Colin Butler, who has died aged 102, was one of the world’s most distinguished entomologists and was credited with the discovery of a pheromone known as “queen substance”, a scientific breakthrough which transformed our understanding of the social behaviour of bees.

Traditionally, beekeepers assumed that the queen must emit some sort of odour which keeps workers aware of her continued presence, the absence of which causes them to begin rearing new queens. To test this theory, Butler placed a queen in the middle of her hive in a wire gauze cage, so that surrounding bees could not touch her, and found that the workers began to behave as if they had lost her, rearing new queens.

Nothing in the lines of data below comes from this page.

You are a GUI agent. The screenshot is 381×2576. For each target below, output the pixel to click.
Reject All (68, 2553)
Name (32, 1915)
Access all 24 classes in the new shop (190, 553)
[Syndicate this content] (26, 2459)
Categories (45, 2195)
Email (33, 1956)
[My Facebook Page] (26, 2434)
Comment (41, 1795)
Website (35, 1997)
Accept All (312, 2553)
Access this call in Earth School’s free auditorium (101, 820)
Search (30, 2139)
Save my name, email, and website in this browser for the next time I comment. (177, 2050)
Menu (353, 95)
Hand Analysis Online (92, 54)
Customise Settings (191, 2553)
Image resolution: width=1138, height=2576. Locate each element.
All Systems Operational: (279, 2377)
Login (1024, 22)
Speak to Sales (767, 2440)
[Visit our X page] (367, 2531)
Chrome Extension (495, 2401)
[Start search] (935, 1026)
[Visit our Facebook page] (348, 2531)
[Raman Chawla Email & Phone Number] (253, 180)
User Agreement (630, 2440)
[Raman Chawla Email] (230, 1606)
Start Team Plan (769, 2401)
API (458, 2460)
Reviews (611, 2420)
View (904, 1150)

He concluded that some sort of physical or chemical signals from the queen to keep the colony loyal were being transmitted, not through smell, but through physical contact with the few workers attending her. No one had reported seeing any physical signals, so the latter theory, that the queen emits some sort of chemical substance, seemed the more plausible.

Butler then compared the behaviour of workers that had left the queen after licking the special wax which covers the queen bee’s body, with those of other workers which had examined her body with antennae, but not licked her. Each of the bees that had licked her body offered regurgitated food to other colony members within the first five minutes of licking her, while the other bees did not.

In other experiments he observed that if a queen was rubbed with a piece of cotton wool, the cotton wool became as attractive to worker bees as the queen herself.

He also found that the number of bees which any given queen can inhibit from rearing new queens varies quantitatively with the amount of contact allowed between queen and workers; and when material from the digestive tracts of workers which had licked the queen was added to the drinking water of groups of queen-less bees, the ovaries of those bees developed much less than control bees without the additive.

honeybees swarming

honeybees swarming

His conclusion was that of all the factors that keep members of a colony of bees together, “the strong desire for ‘queen substance’ is probably the most important”. He went on to show that queen substance is produced in the mandibular glands of the queen, and in 1959 a collaboration with Robert Kenneth Callow led to its identification as 9-oxodec-trans-2-enoic acid.

They also showed that this acted as the sex-attractant for drones when deployed at about 10 metres above the ground, the height at which queens fly on their “nuptial flight”, the first demonstration of a sex-attractant pheromone.

In 1955 Butler suggested that “either a deficiency in the amount of queen substance available, or, perhaps, a breakdown in its collection and subsequent distribution plays an important part in the phenomenon of swarming”, when a honeybee colony divides to produce two colonies and which can be a headache for beekeepers.

The discovery of queen substance raised hopes that synthetic chemicals might be developed to control swarming and Butler went so far as to get a patent on synthetic “queen substance” with the idea of marketing it for swarm suppression and to facilitate the introduction of replacement queens into unwilling honey bee colonies, and also as a possible human contraceptive.

Unfortunately, he was wrong. Bees still swarmed and it had no action in humans. He concluded that other factors, perhaps even psychological reasons, were involved. The mechanisms of swarming remain something of a mystery to this day.